## WHAT YOU WILL DO
Reproduce the material below only from the line with "Open the mypythonapp directory link" to the line with "Given: Click the", both included, keeping each line exact and dropping the pictures.

## RECORDS SUPPLIED
****************************************

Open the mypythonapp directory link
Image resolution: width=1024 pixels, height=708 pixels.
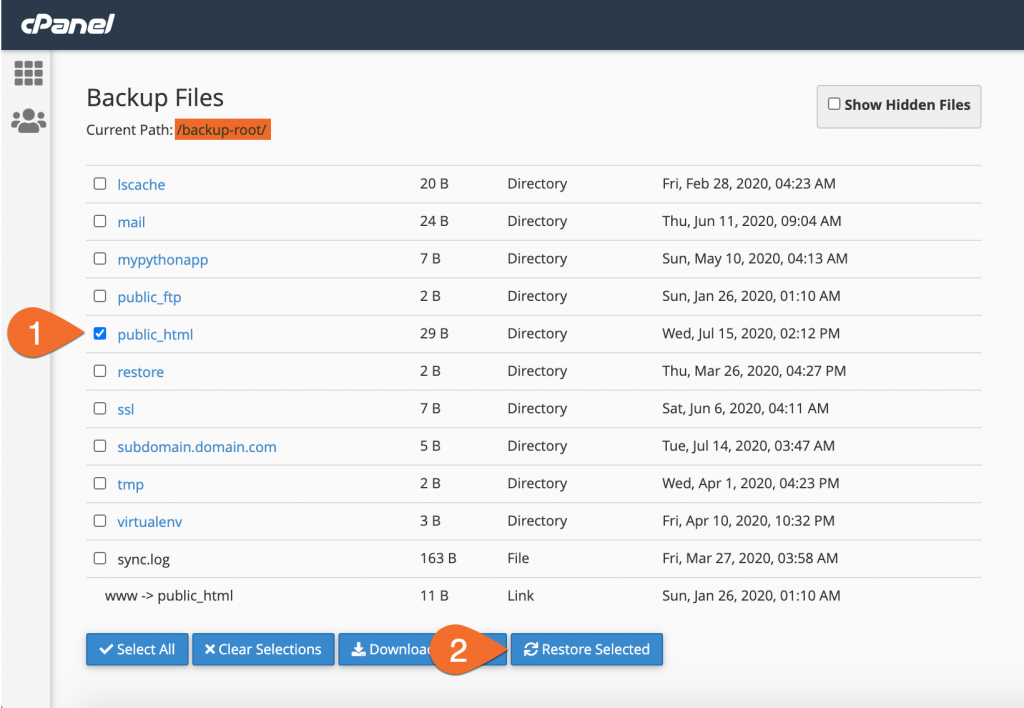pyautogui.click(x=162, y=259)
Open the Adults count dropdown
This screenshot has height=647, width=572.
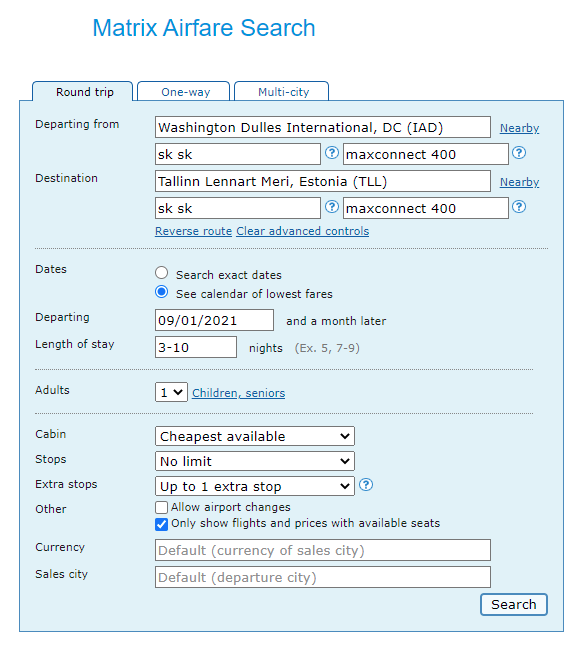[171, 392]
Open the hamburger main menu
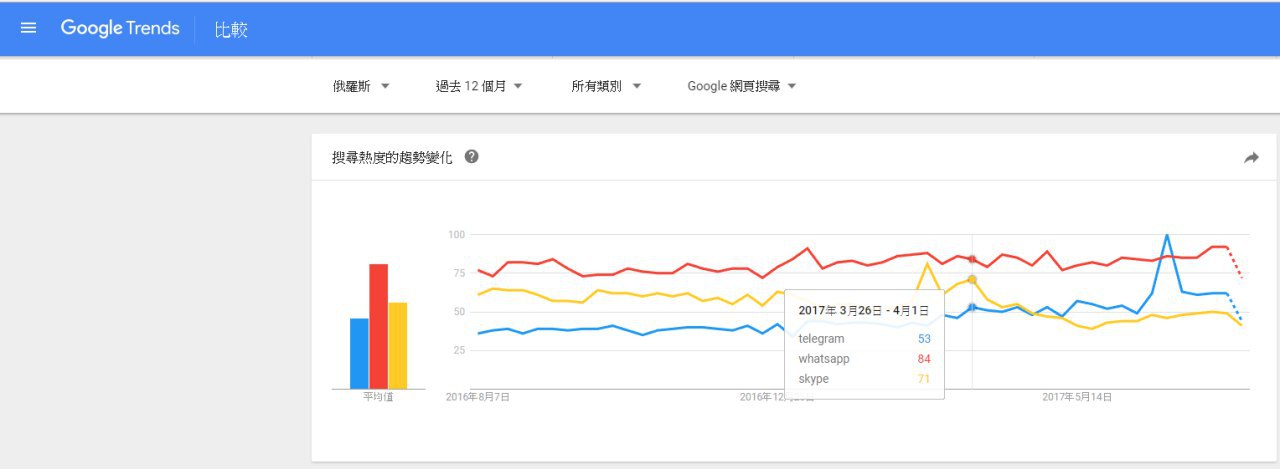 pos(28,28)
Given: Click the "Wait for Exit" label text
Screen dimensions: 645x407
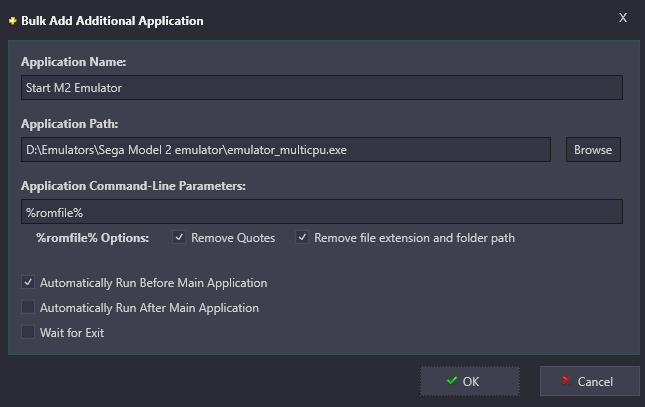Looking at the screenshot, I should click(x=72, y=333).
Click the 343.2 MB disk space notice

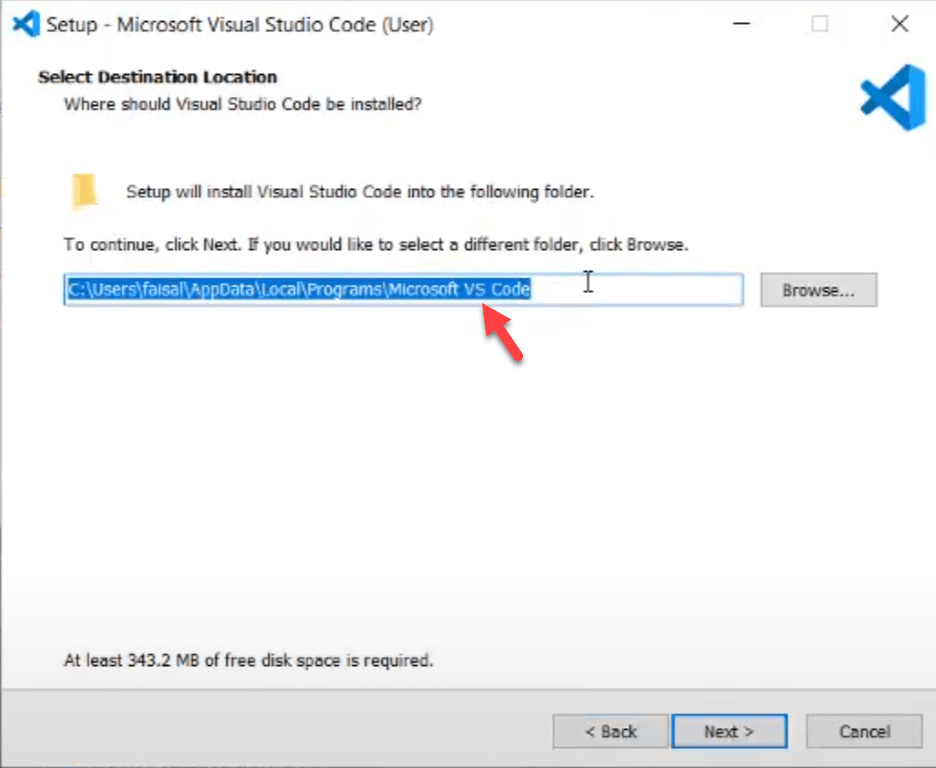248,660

****************************************

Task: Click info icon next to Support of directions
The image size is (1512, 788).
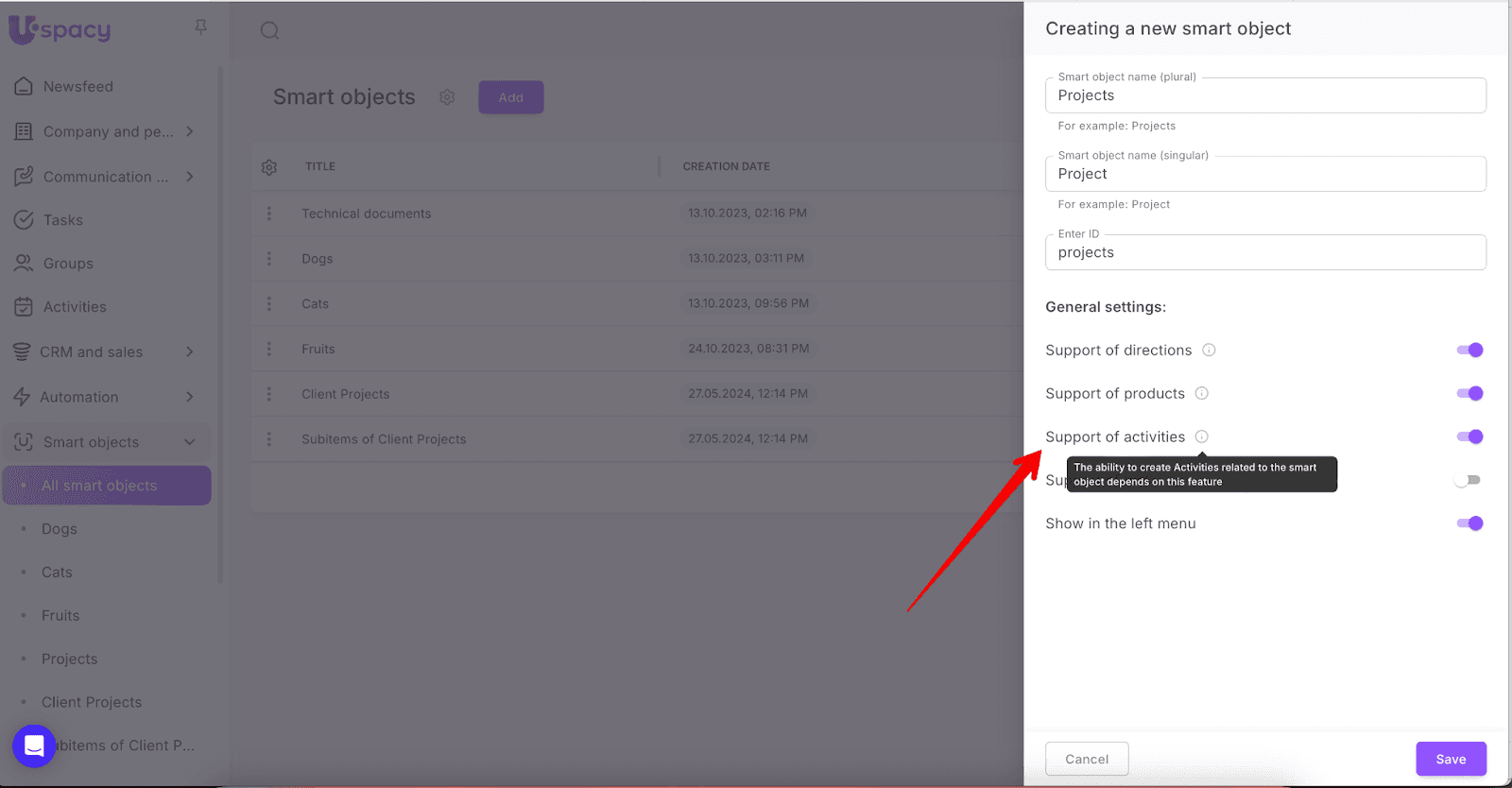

****************************************

## WRITTEN RESPONSE
Open the mypythonapp directory link
Image resolution: width=1024 pixels, height=708 pixels.
pyautogui.click(x=162, y=259)
Open the Adults count dropdown
This screenshot has height=647, width=572.
[171, 392]
Open the hamburger main menu
 pos(28,28)
Given: Click the "Wait for Exit" label text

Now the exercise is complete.